Todas las imágenes y sonidos que recibimos almacenados de por vida. Imaginen al Zorro mezclado con el Chapulín, Iris Chacón o los Tres Chiflados, por no hablar de Rudy Rodríguez o Ana Karina Manco. Y resulta que de mi banco de datos aparece nada más y nada menos que Canache Mata.
Hace muchos años pasé más de dos horas con un amigo en un tren de Figueres a Barcelona tratando de rescatar la letra y el nombre de un viejo merengue del que sólo recordábamos que en el coro sonaba algo así como “Na, na, na, na, na…” No era mucho, y en todo el viaje no pudimos recomponer la canción. Dejamos el asunto de lado y, horas después, en plena cena, de repente vino el nombre de la canción como el golpe de un rayo: “La quiero a morir”. Inmediatamente comenzamos a cantar y a bailar, recorriendo el apartamento de rodillas, dando gracias por el pequeño hallazgo. Logramos resucitar mucho más que una canción, volvió toda una época de sensaciones y descubrimientos, en un viaje relámpago a la adolescencia temprana. Y reímos como locos, felices también de haber derrotado al olvido. Boris Izaguirre intentó cantar hace poco el himno de Venezuela en Crónicas Marcianas. No pudo pasar de la mitad, lo que le salía era otro himno, el de Miss Venezuela, menos solemne, pero grabado en la cabeza de todos los venezolanos. El que alguna vez no se haya visto sorprendido tarareando lo de “En una noche tan linda como esta…” que tire la primera piedra.

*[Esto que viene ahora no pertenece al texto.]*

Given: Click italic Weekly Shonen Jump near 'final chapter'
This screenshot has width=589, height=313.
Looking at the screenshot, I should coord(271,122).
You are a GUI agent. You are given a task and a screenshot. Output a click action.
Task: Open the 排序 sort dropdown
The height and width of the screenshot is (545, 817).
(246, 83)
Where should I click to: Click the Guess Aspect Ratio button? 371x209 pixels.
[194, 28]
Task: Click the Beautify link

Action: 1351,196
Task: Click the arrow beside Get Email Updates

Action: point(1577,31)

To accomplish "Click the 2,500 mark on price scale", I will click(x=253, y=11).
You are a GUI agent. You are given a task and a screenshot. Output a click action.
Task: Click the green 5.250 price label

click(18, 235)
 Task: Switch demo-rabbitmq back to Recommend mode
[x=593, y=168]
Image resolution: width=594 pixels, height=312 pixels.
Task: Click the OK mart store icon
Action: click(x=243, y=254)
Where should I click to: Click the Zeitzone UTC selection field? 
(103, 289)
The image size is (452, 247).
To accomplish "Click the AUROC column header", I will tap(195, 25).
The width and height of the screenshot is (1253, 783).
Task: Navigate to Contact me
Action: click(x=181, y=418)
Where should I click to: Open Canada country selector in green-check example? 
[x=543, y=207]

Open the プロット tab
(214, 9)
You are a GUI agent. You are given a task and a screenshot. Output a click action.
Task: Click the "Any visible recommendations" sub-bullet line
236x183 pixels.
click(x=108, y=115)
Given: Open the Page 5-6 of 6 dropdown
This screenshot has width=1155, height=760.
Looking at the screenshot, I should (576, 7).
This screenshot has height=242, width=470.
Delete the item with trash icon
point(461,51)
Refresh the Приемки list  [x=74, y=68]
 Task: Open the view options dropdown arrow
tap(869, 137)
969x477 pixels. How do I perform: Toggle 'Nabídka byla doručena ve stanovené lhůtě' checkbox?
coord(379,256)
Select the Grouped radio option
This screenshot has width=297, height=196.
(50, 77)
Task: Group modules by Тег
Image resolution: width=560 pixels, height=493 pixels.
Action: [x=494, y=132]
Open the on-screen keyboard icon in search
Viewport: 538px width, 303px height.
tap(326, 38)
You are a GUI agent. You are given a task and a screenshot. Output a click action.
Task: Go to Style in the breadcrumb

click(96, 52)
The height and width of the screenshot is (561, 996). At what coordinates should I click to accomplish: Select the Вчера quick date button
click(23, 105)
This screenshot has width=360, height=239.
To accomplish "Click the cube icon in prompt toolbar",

No hay manera de saber por qué hay golpes inesperados de la memoria. Pinceladas impresionistas de un pasado que se creía perdido. Como el “Rosebud” pronunciado en su lecho de muerte por el millonario protagonista de Ciudadano Kane. Ese hombre desalmado tuvo, en su minuto final, un recuerdo proveniente de su más tierna y feliz infancia. Su trineo, sus juegos de niño. Todos creemos que en el momento de morir podremos conjurar al más feliz de los recuerdos de nuestra vida, que podremos escoger con qué imagen nos despedimos del mundo. Que tendremos el control sobre nuestro epitafio mental. Me temo que no. Desde hace años, me imagino moribundo en una habitación de hospital y, al notar que la muerte es ya inminente, comienzo a buscar un recuerdo grato, a escarbar entre el top ten de los momentos más agradables. Y justo entonces, alguien golpea la puerta. El toc toc hace brotar una voz femenina que dice: “Puede pasar con confianza, va a verme limpiecita como un sol…”. Y así, mi vida se escurre con la imagen del inodoro parlante que promocionaba al limpiador MAS en la época de la tele en blanco y negro. Puestos a escoger, incluso es preferible pensar en Canache Mata.